- [What needs to be done]:
Show every line of the data that includes the word "agent".

[Stored records]
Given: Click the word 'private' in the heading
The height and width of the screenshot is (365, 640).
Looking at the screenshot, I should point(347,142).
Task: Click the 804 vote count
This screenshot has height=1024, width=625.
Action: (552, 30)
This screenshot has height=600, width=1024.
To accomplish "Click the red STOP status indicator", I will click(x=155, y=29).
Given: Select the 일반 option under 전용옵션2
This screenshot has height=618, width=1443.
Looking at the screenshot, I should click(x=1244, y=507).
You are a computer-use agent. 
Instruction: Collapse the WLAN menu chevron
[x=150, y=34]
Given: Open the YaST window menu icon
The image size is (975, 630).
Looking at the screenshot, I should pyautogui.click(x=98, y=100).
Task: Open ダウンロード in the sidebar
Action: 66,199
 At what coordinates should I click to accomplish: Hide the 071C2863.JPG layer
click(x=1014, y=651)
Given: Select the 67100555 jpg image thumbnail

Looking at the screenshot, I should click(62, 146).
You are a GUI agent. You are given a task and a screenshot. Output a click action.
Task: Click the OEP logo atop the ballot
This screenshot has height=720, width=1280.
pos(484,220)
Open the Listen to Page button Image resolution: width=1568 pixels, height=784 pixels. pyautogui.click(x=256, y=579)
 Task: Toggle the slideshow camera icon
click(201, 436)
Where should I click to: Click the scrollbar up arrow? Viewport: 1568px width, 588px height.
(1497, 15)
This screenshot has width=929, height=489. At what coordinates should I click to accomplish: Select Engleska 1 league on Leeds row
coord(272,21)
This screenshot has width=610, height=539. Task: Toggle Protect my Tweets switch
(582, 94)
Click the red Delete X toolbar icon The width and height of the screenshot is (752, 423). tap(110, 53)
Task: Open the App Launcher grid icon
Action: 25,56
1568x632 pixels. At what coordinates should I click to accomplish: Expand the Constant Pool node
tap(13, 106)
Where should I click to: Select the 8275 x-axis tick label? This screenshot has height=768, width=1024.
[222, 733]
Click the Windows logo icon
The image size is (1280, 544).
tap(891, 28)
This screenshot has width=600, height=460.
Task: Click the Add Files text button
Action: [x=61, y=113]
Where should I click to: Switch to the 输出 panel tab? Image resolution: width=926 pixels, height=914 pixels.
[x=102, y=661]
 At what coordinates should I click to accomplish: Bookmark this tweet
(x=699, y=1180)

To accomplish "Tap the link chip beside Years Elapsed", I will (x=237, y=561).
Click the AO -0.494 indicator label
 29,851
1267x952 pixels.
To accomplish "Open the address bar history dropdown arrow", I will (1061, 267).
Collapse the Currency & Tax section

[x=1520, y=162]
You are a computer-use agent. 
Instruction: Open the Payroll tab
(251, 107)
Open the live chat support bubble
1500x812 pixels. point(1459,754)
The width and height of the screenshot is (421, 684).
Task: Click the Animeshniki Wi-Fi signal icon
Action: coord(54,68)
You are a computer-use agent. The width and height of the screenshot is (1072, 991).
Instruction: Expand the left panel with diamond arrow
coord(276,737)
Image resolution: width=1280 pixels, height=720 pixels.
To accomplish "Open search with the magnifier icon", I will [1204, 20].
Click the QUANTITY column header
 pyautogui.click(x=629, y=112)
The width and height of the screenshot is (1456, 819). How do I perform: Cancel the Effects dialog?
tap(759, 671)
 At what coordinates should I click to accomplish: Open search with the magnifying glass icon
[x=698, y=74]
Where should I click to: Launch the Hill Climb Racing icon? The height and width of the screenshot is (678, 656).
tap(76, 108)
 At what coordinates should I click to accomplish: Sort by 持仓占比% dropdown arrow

- [Task result]:
You are a computer-use agent. 
You are a GUI agent. You are given a task and a screenshot. Output a click action.
You are a computer-use agent. 
You are a computer-use agent. The width and height of the screenshot is (1072, 991).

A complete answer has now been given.